TASK: The task calls for the lines from the start of the entries below through the line with "Screen dimensions: 995x839", given again verbatim, with every picture dropped.

GIVEN RECORDS:
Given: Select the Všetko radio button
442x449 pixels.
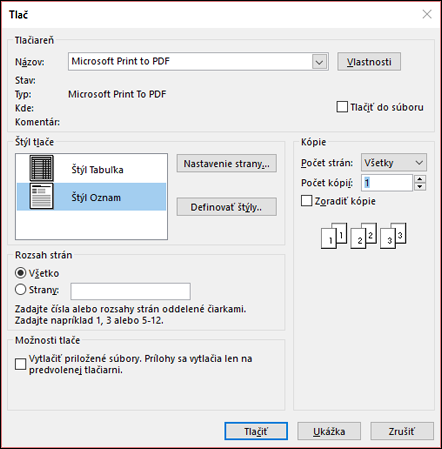Looking at the screenshot, I should coord(21,273).
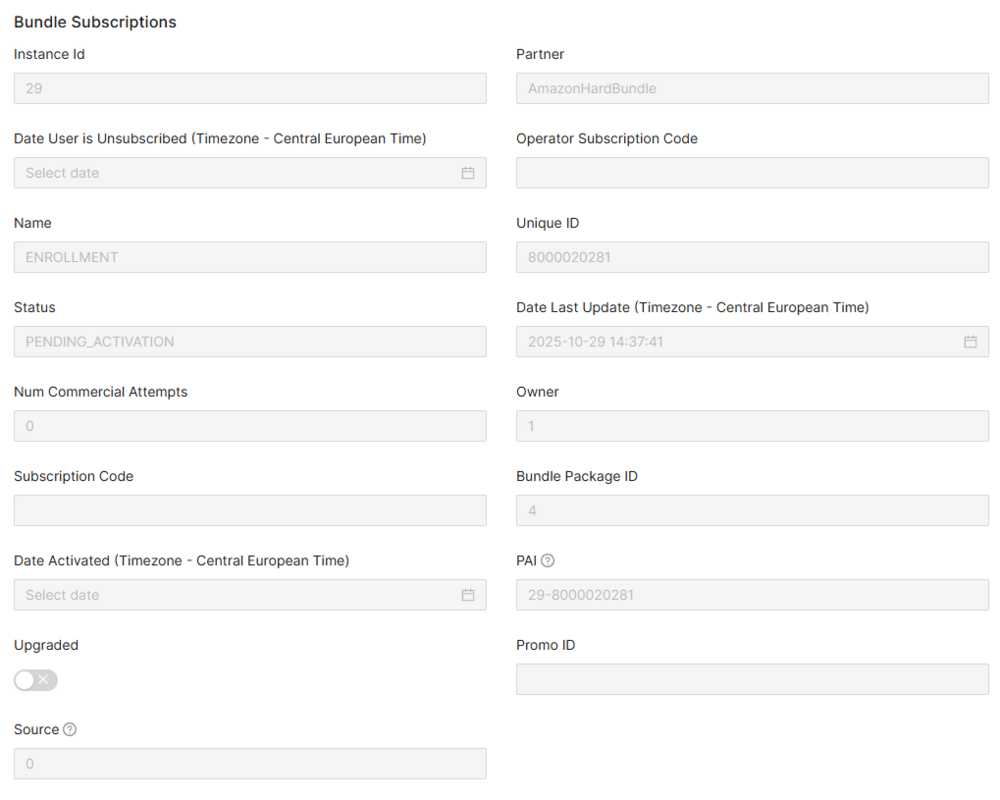Click the Source input field
The height and width of the screenshot is (800, 1000).
pos(250,764)
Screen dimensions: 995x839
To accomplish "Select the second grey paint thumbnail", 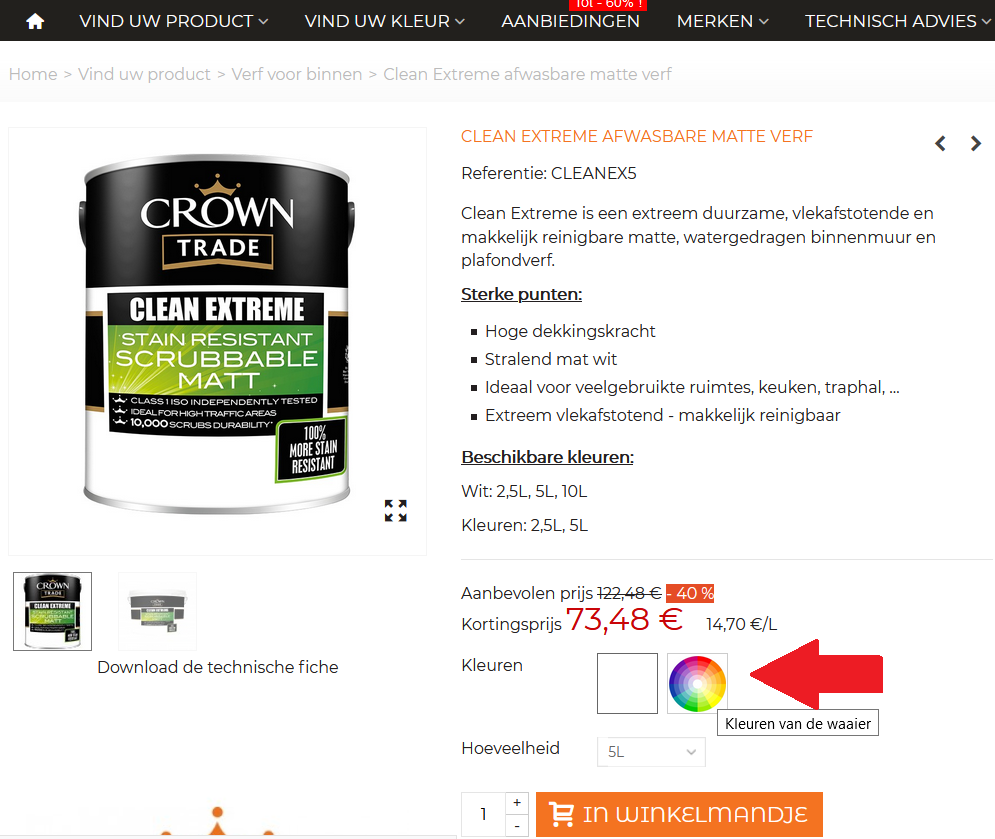I will [x=157, y=611].
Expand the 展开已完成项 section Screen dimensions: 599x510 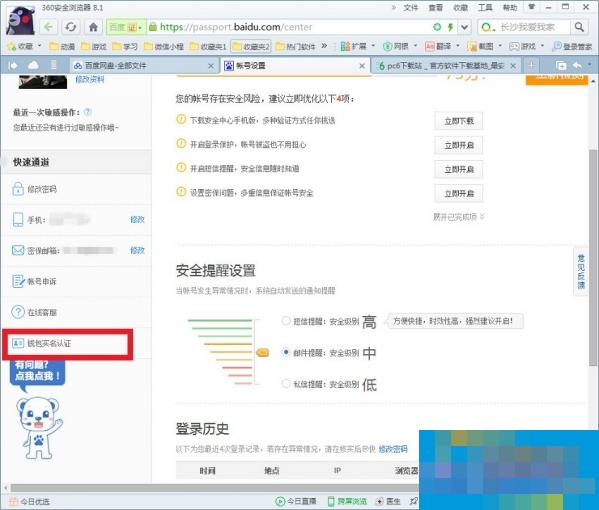click(x=459, y=217)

EXPECTED ANSWER:
Given: Select the Všetko radio button
442x449 pixels.
Looking at the screenshot, I should coord(21,273).
Click the Source input field
The height and width of the screenshot is (800, 1000).
pos(250,764)
Screen dimensions: 995x839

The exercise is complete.